▸ Required action 1
In the account of the laptop fundraising drive for schools in Myanmar, rewrite the paragraph beginning "I was content with the deal" as a short bulleted list that keeps its main facts.
▸ Required action 2
According to the account of the laptop fundraising drive for schools in Myanmar, how much money did the writer set out to raise?
▸ Required action 3
Resume the account of the laptop fundraising drive for schools in Myanmar, picking up right after its final sentence.

I was content with the deal for a week or so. Then came the hauntings. I gave Ti Ti a laptop in an area where the Internet reception was poor. Additionally, if Ti Ti and her younger sisters are my grandchildren, the students with which they attend school don’t have laptops either in school or at home. There are only three computers in the school where my two younger granddaughters attend. Less than 10% of the students of the two school have access to a computer in their homes.

That was the genesis of my drive to raise $500,000 for 1250 laptops and improving the Internet reception at the two schools. If Myanmar is to emerge into a developed country, it will require educating the next generation. Laptops are the only educational tool that can assist them. It wasn’t long before I got incorporation papers for We Are Family in Myanmar, Inc. Then I had to file papers with the IRS to be recognized as a not-for-profit charity. My CPA said it would take two to three months for the IRS to go through all the paperwork. Halfway through waiting for approval, the government shutdown.

[Source data]
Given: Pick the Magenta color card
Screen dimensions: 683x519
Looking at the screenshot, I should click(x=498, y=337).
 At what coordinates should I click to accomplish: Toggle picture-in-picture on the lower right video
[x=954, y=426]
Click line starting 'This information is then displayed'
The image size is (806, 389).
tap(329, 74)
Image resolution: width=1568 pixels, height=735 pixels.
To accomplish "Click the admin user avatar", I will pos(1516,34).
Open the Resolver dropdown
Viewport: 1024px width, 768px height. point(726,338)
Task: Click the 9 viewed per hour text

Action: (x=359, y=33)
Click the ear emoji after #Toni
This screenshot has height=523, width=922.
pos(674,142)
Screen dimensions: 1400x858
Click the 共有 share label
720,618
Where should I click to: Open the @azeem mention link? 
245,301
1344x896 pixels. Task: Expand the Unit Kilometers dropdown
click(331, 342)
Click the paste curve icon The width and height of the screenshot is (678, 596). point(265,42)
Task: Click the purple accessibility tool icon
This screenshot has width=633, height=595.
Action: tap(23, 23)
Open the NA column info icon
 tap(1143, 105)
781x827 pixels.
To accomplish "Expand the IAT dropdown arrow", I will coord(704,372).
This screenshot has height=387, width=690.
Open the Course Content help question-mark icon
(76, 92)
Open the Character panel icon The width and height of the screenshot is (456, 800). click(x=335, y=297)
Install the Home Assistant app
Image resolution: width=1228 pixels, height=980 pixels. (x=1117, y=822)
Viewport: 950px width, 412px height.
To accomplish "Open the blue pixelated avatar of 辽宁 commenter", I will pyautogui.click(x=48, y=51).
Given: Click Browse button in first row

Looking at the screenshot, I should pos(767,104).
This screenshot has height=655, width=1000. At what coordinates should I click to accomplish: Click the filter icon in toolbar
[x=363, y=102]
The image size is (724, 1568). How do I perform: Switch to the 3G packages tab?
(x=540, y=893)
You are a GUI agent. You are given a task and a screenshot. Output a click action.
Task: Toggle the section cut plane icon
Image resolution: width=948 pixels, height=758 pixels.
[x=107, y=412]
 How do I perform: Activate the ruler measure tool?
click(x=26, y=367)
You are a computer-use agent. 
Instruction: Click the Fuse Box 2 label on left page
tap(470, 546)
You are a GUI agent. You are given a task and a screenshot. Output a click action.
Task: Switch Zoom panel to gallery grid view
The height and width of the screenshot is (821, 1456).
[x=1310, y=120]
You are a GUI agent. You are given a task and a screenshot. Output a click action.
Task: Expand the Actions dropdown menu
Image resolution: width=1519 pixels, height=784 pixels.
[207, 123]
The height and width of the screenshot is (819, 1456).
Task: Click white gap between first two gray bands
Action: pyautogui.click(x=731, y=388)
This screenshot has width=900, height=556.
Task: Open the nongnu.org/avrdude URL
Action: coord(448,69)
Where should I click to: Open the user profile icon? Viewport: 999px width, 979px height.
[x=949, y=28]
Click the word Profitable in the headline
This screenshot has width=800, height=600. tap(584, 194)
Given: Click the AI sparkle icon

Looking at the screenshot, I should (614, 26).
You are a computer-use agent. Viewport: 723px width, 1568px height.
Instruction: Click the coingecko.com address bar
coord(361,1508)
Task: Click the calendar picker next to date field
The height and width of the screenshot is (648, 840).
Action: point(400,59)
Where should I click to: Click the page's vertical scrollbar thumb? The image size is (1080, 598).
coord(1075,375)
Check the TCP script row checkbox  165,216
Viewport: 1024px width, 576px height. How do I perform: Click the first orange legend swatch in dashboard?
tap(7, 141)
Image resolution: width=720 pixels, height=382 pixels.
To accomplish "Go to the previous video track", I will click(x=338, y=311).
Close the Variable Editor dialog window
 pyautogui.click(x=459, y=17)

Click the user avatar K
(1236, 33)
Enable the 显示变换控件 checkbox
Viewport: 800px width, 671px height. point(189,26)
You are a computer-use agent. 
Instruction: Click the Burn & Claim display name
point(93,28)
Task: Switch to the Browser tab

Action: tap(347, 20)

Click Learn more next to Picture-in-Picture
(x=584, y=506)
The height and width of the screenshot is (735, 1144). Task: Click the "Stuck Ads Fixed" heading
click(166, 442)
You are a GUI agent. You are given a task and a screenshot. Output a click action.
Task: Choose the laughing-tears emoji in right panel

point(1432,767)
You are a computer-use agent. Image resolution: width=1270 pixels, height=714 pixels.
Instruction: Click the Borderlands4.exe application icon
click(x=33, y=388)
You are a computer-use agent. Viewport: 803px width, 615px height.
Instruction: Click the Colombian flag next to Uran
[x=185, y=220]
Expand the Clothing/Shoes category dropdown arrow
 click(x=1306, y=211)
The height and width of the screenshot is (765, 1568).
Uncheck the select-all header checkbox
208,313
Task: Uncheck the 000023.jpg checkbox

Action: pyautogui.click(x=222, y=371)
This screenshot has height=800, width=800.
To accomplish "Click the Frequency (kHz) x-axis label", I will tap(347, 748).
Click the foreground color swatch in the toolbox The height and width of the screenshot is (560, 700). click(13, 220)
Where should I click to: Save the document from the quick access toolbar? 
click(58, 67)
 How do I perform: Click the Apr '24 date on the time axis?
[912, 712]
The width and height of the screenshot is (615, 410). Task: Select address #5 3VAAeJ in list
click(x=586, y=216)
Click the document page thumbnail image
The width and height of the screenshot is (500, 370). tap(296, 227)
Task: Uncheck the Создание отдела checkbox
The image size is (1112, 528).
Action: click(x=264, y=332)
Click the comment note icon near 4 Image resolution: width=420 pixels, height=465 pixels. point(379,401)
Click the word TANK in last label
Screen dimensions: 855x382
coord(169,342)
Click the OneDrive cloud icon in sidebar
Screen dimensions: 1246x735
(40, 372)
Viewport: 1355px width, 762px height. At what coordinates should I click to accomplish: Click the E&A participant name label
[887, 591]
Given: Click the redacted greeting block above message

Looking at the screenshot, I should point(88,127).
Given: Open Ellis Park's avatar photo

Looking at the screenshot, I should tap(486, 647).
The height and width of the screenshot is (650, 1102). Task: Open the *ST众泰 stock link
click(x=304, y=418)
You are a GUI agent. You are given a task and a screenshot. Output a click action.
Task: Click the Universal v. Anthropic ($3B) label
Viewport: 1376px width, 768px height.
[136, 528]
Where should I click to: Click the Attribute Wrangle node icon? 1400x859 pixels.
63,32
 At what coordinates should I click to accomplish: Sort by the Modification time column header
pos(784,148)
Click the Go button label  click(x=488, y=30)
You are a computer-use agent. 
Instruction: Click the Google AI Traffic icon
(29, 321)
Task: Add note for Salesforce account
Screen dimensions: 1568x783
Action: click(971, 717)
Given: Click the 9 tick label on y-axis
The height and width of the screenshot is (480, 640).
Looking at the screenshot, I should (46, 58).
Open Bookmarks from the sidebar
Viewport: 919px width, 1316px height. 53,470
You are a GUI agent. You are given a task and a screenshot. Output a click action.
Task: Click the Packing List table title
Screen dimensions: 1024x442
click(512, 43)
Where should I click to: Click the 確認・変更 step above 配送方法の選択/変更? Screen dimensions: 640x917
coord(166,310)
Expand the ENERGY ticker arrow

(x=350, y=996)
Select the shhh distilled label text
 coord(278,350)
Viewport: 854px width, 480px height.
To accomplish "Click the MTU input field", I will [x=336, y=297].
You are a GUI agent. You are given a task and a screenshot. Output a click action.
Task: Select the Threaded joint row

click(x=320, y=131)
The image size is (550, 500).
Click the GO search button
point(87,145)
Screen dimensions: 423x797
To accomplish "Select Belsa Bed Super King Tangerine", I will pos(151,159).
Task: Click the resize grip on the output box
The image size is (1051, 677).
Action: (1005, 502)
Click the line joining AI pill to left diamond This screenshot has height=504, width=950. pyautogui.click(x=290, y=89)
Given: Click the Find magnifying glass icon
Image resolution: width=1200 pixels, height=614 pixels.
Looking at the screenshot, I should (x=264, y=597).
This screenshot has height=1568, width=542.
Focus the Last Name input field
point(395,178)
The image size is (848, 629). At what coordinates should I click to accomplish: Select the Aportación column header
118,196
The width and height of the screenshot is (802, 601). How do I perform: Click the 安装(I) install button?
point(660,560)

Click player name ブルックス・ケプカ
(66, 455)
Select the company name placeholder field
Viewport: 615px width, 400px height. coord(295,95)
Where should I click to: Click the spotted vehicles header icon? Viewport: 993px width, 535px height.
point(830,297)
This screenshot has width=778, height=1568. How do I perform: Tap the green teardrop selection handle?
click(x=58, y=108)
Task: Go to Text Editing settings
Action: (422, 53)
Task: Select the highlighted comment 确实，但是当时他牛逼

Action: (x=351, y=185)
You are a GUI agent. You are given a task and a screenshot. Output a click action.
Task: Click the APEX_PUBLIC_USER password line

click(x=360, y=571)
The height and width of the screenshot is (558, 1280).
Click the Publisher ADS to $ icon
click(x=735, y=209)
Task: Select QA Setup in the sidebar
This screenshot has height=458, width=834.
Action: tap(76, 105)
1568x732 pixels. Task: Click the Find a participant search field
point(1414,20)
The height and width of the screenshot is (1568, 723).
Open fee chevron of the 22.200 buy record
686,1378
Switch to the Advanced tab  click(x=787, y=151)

▸ Expected answer 1
- Contentment with the deal lasted only about a week before the "hauntings" began.
- Ti Ti received a laptop in an area with poor Internet reception.
- The other students at the school don't have laptops at school or at home.
- The school the two younger granddaughters attend has only three computers.
- Fewer than 10% of the students at the two schools have a computer at home.

▸ Expected answer 2
$500,000.

▸ Expected answer 3
If I got my authorization as a 501(c)3 as a not-for-profit charity as you are reading this essay, I would have ten months to raise a half million dollars, purchase 1250 laptops, get the Internet reception drastically improved at the two schools, and return to Myanmar with the laptops. I’m a dreamer, but this is a really big dream. In reality, I have about a half year to raise a half million dollars. I am fully aware that the clock is ticking.

Enter Bobby Kennedy. He is the most important mentor of my life. He said the following to millions and to me….

Each time a man stands up for an ideal, or acts to improve the lot of others, or strikes out against injustice, he sends forth a tiny ripple of hope, and crossing each other from a million different centers of energy and daring those ripples build a current which can sweep down the mightiest walls of oppression and resistance.

To be honest with you, I don’t want to fail 1250 students nor Bobby’s legacy. I know the feeling that I could look like a fool, just someone who dreamed but failed.

Bobby Kennedy

Enter Teddy Roosevelt. I want to succeed, but I recall Teddy Roosevelt famous paragraph called the Man in the Arena, which he gave at the Sorbonne in Paris over a century ago.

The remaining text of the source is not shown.